Michael Kors Wonderlust Sublime jednak do nich nie należy. Przyznam, że nawet nie mam wielkiej ochoty się nad nimi rozwodzić. Używałem ich przez trzy dni w ilościach globalnych i dwa dni poświęcając im tylko nadgarstki. I dalej nie rozumiem, jakim cudem ludzie mówią, że to są perfumy goździkowe. Goździkowe (w sensie kwiatu) to jest dla mnie Nina Ricci L’Air du Temps czy L’Artisan Oeillet Sauvage, że nie powiem o koronnym zapachu z Capri.
Wonderlust Sublime to nie są perfumy goździkowe.
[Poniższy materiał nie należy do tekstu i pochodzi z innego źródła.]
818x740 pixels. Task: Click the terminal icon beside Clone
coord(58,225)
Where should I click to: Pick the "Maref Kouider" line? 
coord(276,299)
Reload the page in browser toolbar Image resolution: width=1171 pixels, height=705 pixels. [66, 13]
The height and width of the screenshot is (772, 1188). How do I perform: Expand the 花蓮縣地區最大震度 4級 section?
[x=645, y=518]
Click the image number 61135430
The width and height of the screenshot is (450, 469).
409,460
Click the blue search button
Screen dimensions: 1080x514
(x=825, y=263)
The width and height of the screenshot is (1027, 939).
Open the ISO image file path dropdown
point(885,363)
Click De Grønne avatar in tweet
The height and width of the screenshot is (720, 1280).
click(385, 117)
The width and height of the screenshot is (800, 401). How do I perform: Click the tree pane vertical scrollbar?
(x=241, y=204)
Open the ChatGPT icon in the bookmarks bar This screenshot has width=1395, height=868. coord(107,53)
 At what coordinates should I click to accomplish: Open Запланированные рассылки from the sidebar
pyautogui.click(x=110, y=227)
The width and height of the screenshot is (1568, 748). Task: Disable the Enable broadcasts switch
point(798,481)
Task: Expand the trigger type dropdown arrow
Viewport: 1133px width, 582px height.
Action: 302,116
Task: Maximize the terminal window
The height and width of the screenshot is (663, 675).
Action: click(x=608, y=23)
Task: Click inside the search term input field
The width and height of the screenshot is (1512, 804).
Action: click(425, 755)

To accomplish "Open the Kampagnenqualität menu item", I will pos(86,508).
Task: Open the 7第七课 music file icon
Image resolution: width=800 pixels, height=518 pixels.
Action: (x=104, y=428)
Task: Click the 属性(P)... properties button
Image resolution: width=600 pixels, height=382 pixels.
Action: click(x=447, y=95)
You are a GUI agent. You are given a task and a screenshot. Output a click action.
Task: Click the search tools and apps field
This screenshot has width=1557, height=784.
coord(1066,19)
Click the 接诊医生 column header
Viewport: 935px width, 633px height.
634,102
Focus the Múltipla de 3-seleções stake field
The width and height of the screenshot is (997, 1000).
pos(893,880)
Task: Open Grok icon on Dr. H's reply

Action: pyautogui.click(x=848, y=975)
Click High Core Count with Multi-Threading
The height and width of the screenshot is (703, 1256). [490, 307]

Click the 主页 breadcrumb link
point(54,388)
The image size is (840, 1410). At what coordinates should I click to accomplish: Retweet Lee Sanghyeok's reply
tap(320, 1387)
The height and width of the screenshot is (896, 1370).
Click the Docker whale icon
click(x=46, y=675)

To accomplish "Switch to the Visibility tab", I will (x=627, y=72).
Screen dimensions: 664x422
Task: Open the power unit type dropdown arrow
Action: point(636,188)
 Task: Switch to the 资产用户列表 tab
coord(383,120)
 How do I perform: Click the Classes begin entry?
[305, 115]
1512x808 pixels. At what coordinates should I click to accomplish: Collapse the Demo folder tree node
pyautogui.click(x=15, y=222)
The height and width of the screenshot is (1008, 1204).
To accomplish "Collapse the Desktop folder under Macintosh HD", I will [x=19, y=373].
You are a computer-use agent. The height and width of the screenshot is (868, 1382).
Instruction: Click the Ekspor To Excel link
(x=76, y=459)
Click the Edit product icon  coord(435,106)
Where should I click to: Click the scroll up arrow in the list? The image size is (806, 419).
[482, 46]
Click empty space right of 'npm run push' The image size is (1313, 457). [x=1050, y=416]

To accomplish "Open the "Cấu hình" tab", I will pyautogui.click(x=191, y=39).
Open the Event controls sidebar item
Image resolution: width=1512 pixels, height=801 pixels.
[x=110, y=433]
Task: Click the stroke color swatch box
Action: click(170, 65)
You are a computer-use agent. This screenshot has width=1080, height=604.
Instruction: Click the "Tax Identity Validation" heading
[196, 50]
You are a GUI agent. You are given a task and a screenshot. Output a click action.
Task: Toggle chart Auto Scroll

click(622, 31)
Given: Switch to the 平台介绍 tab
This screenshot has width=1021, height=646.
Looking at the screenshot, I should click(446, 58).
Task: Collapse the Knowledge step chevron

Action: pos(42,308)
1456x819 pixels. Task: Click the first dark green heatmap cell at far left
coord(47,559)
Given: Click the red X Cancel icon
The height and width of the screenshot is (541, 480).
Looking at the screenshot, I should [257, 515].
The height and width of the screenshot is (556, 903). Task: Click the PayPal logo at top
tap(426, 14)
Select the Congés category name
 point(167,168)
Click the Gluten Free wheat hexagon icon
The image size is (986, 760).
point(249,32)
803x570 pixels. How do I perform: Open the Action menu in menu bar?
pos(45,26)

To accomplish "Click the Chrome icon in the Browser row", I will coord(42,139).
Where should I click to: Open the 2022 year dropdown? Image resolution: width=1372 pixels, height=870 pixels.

To aromat bezpiecznych, chemicznych kwiatów z wyraźnym akcentem na białe kwiecie: jakieś syntetyczne jaśminy, gardenie, tuberozy, neroli itd. Piszę „syntetyczne”, ponieważ nie czuję tu żadnego akcentu, który charakteryzuje naturalne składniki. Nie ma ani zwierzęcości jaśminu, ani opon tuberozy, ani nawet lekko duszącego tonu gardenii. Nie ma nawet strzępek nawiązań do oryginalnych ingrediencji. Akord główny tej kompozycji to wtórna nijakość. Znacznie lepiej wyglądało to w klasycznych Wonderlust EdP.
Elementem, który ratuje te perfumy przed totalną tragedią jest nieco ciepłych, kremowych tonów. Niestety, nawet one mają chemiczny wydźwięk i są kopią setek, tysięcy innych baz damskich perfum XXI wieku. Ścisły fundament wpada w klasyczne objęcia piżmowo-ambrowe jak w perfumach za 50 złotych.
Opinia końcowa o perfumach Michael Kors Wonderlust Sublime
Trudno nawet podsumować tę premierę, ponieważ to kopia kopii klonu. Najważniejszym zarzutem jest jednak niska jakość całości.
Kampania perfum Wonderlust Sublime
Ambasadorką perfum została Gigi Hadid.